"She's one, you know," Anne said, not entirely pleasantly.
"Yeah, it shows. You know, in two years she's never once worn a skirt?"
"And she walks so heavy. Not like a woman at all."
"You got to admit she takes care of her face, though."
"Yeah, but in that job you have to."
"You never know, she might be straight," I said, joining the conversation for the first time. They both turned looks of disbelief at me. "Maybe, for all you know, I might be gay," I added, to reinforce the point. They relaxed and laughed. I was wearing a peasant skirt and embroidered blouse.

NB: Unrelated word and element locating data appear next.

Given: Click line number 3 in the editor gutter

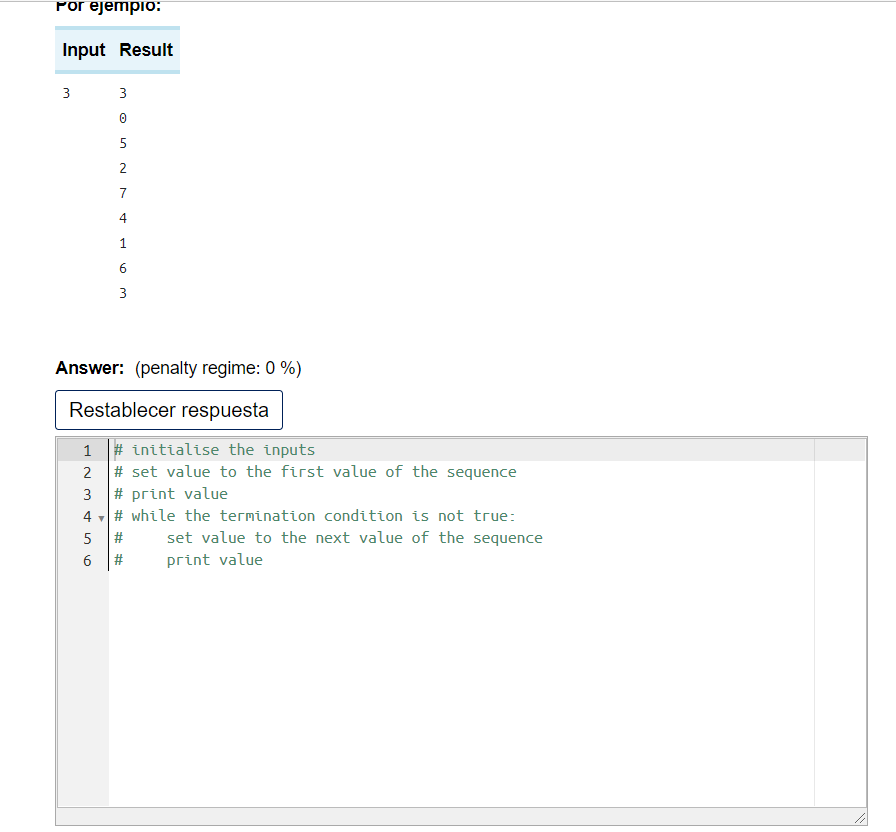Looking at the screenshot, I should click(x=87, y=494).
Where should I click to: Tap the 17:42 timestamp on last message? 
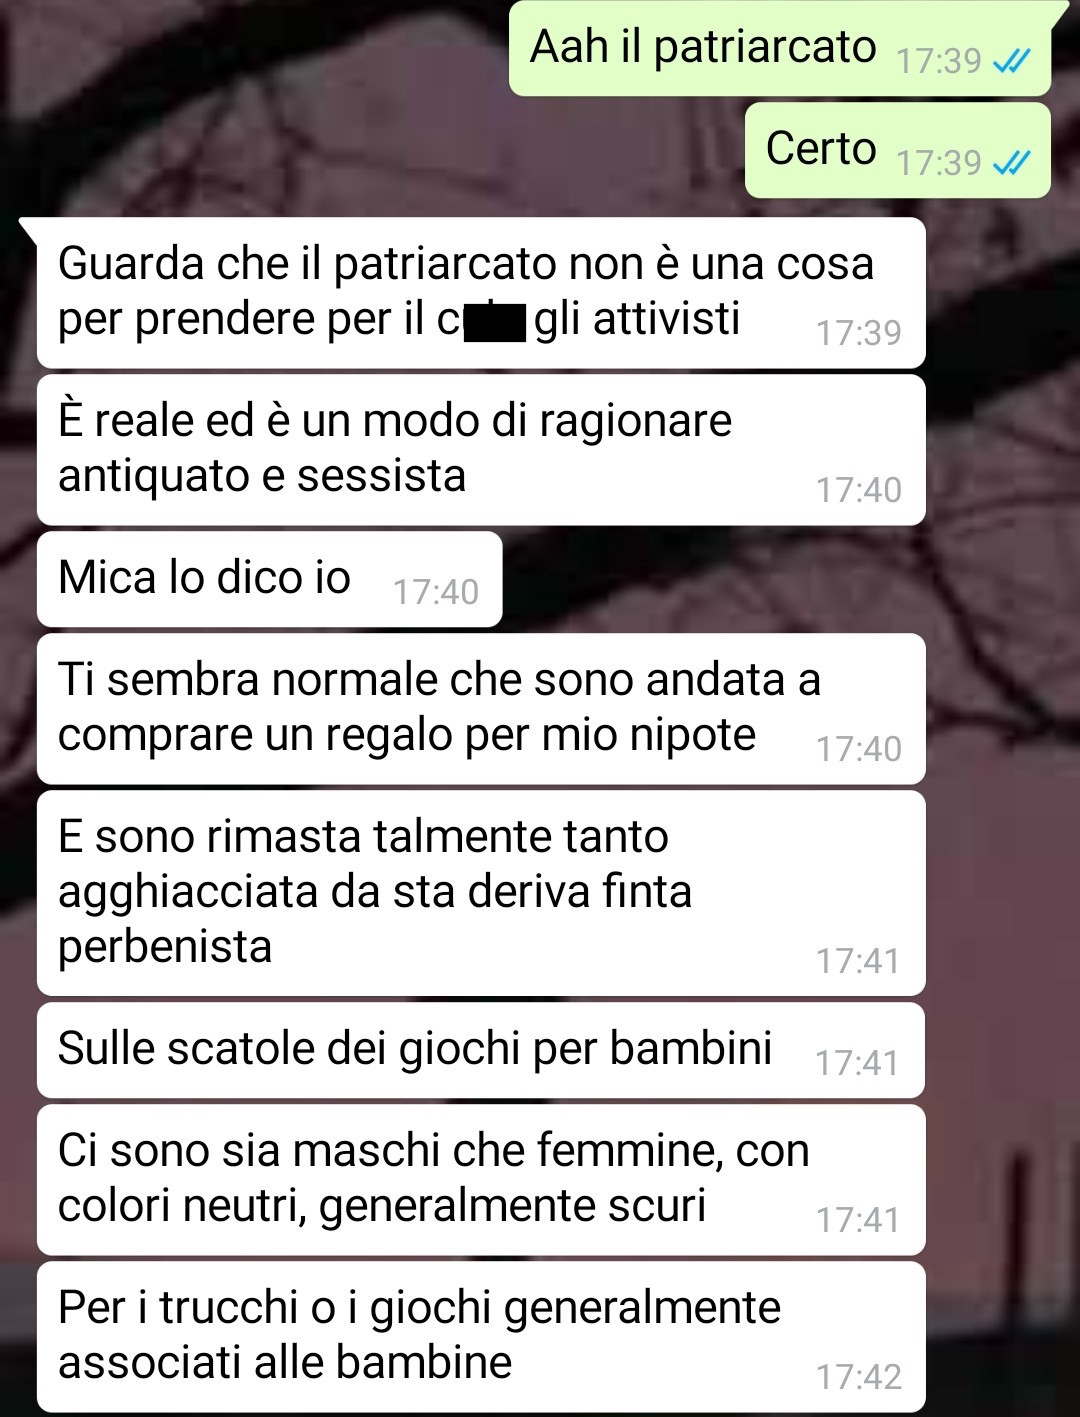tap(859, 1377)
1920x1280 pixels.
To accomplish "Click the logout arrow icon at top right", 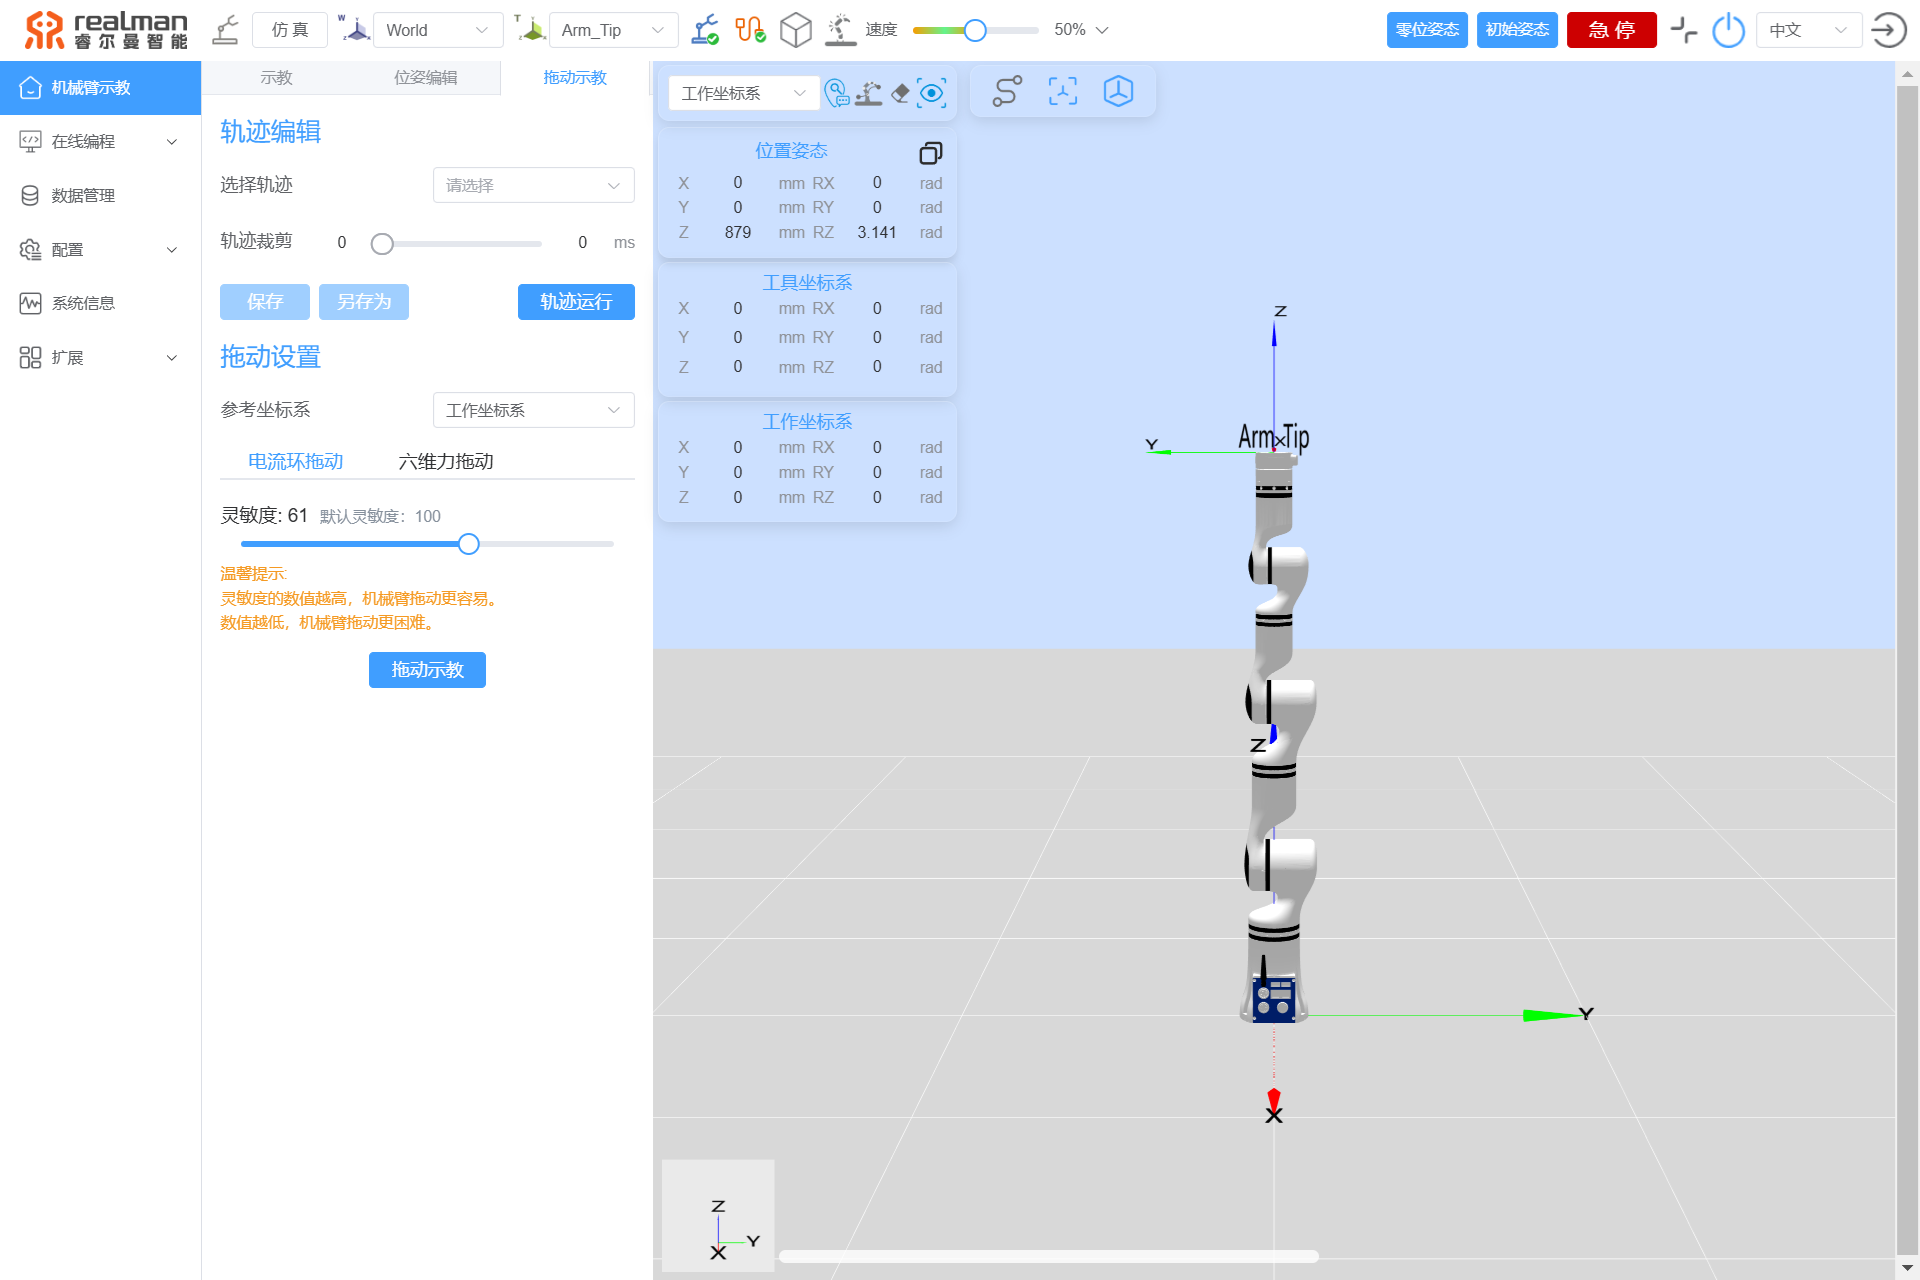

The conversation turned to other things. Just before the tea break I went to the ladies. There was no one there. Washing my hands under the tepid water ruminatively, I looked at my reflection in the dirty mirror. Did that look like the face of a lesbian? Round, soft features framed by wavy, long hair that was always untidy and looked rather good untidy. A neck with a string of jade beads around it, a neck white and soft. I returned to my desk.
One of the managers was leaving the room just as I got back. "He asked if we knew what you were doing over the weekend," Sandy informed me. "If you ask me, I think he fancies you."
"He's all right," said Anne. "Wish he'd ask after me, that's all. Will you talk to him?"
"I don't see why," I replied evenly.
"Oh! Got a new boyfriend?"
"No," I smiled. "But that doesn't mean I'm looking, either."
"Sure." They both smiled in disbelief.
When I let myself in, the house smelt faintly of incense. Bounder, the over-enthusiastic Labrador cross we had inherited from the last tenants, was not around, nor was Yvonne. They must have been at the park. I put the shopping down on the floor, put on the kettle, lit another joss-stick and made tea, watching the thin stream of smoke curl up towards the ceiling in the faint arabesques of a strange language.
Later, the shopping still waiting to be put away, I listened to the sounds of the bouncy dog and the front door opening. He greeted me wetly, jumping all over me and the chair I was occupying. Yvonne greeted me casually, brushing cool lips lightly across my forehead. "Hungry?"
"Not really."
"Okay."
(How do you say I love you without using words? How do you convey the ache in the belly without moaning?)
I went to bed early, listening to the silent sounds of Yvonne working at her books in the next room. Every so often a muttered curse, or the clatter of a dropped pencil. Bounder, I knew, lay over her feet under the table. I drifted over and around the edge of sleep.
I didn't notice her come into the room and undress, but I roused slightly and moved towards her as she slipped into the bed. "Sssh," she soothed, stroking my arm gently. "Go back to sleep."
"You know what they were talking about," I muttered through the incoherence of sleep, my lips feeling thick. "Dykes." I relished the word: I knew she hated it. "They were talking about dykes. They think I'm straight." I could feel a hysterical giggle rising in me, but I didn't have the energy to let it out. Instead I drifted back to sleep, not knowing or caring if Yvonne had understood me.
In the morning I stood naked in front of the bathroom mirror brushing my teeth as she showered. She was singing under her breath, splashing the moldy walls with soapy water as she washed. I gargled and spat, and searched my eyes closely, deep blue eyes with startling white lines running from the pupils to the very edges of the irises. The eyes of a dyke.